Around 30 million shares, almost 30% of BSE’s issued capital, have been tendered by existing shareholders in the offer for sale, the people said on condition of anonymity. The share sale is expected to raise ₹ 1,300 crore, Mint reported in May.
BSE changed from a member-owned organization to a shareholder-owned company in 2005—a decision that took effect in 2007. SGX and Deutsche Boerse AG each acquired a 5% stake in 2007. At that time, SGX paid an estimated ₹ 189 crore for its stake, valuing BSE at ₹ 3,780 crore.
Nine years later, it is exiting with a gain of 15.4%. According to the people cited above, BSE plans to price its stock at around ₹ 400 per share, which values the bourse at around ₹ 4,365 crore.
“These foreign exchanges did not invest in Indian exchanges as financial investors but as strategic investors.

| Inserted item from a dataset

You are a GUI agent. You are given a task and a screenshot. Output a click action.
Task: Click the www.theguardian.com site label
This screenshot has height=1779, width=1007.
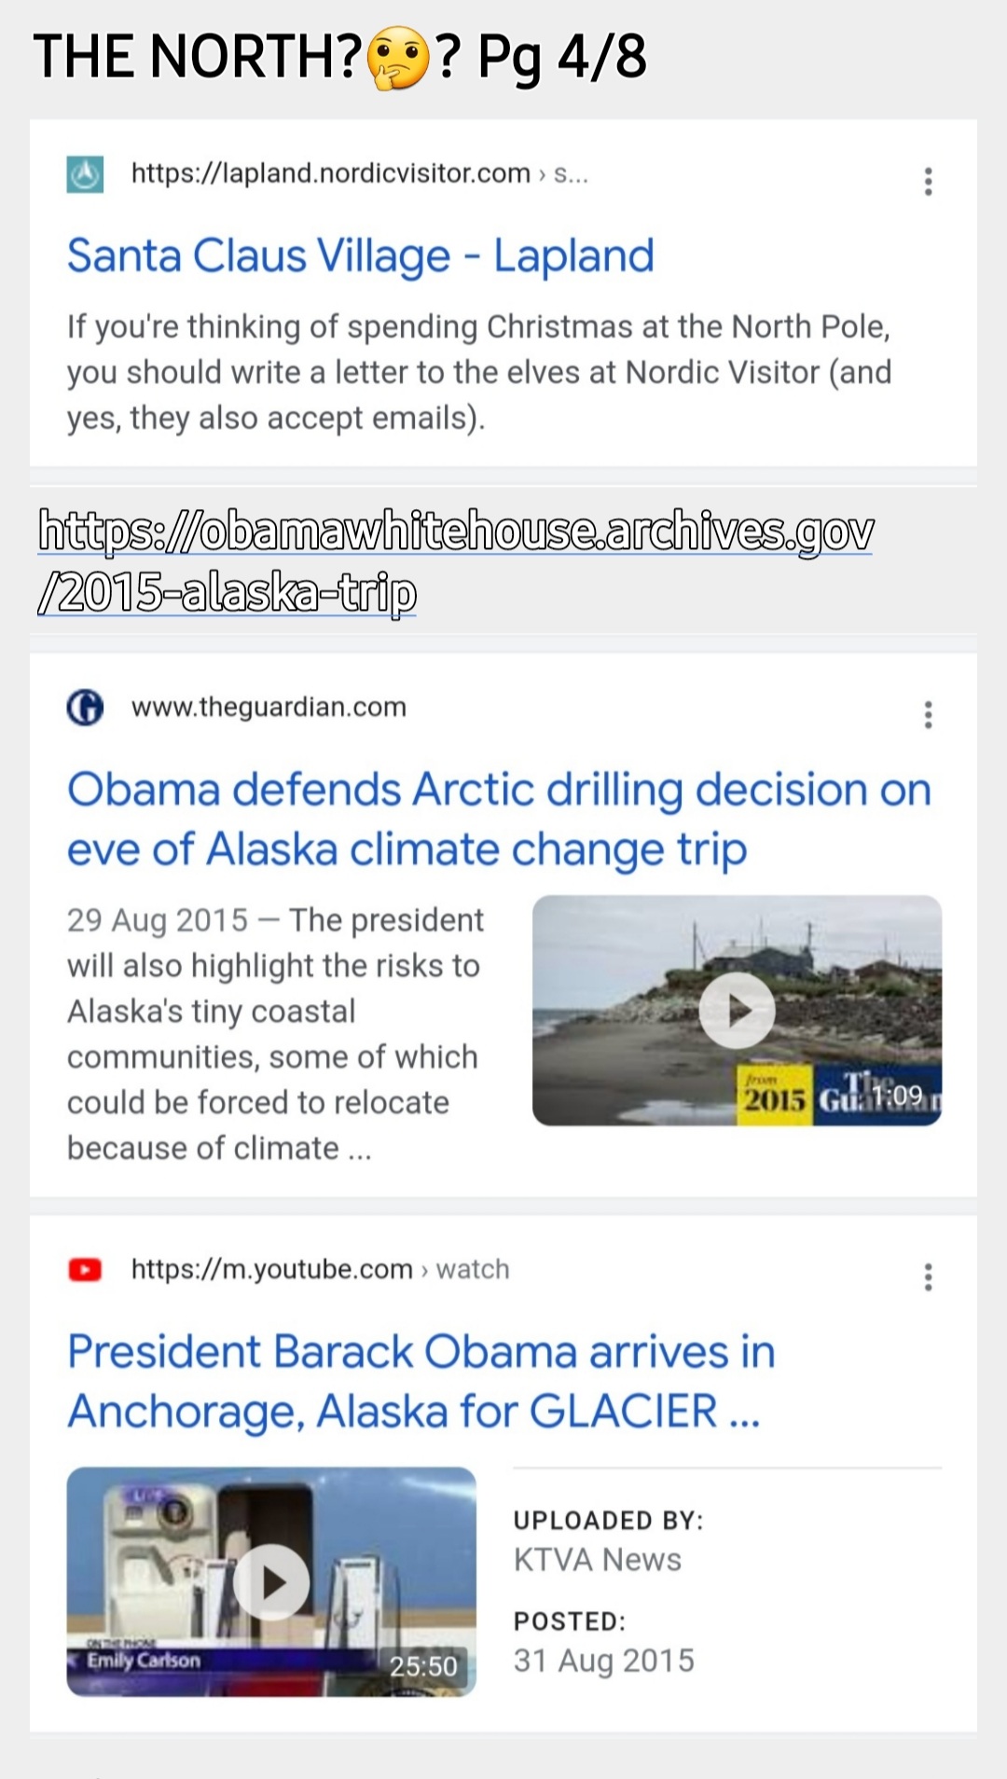coord(269,708)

Keeping in mind the government restrictions on foreign shareholding in exchanges, these strategic investors were reduced to financial investors as there is very little one could do with a 5% stake," said Prithvi Haldea, founder-chairman of Prime Database Ltd, a primary market tracker.
“In my sense, if Singapore is exiting then it is more from a strategic point of view rather than financial gains," Haldea added.
Haldea was referring to government restriction that did not allow a foreign shareholder to hold more than a 5% stake in domestic exchanges. In this year’s budget, the government allowed foreign shareholders to hold up to a 15% stake in local bourses.
But that doesn’t seem to have changed SGX’s plans for an exit from BSE.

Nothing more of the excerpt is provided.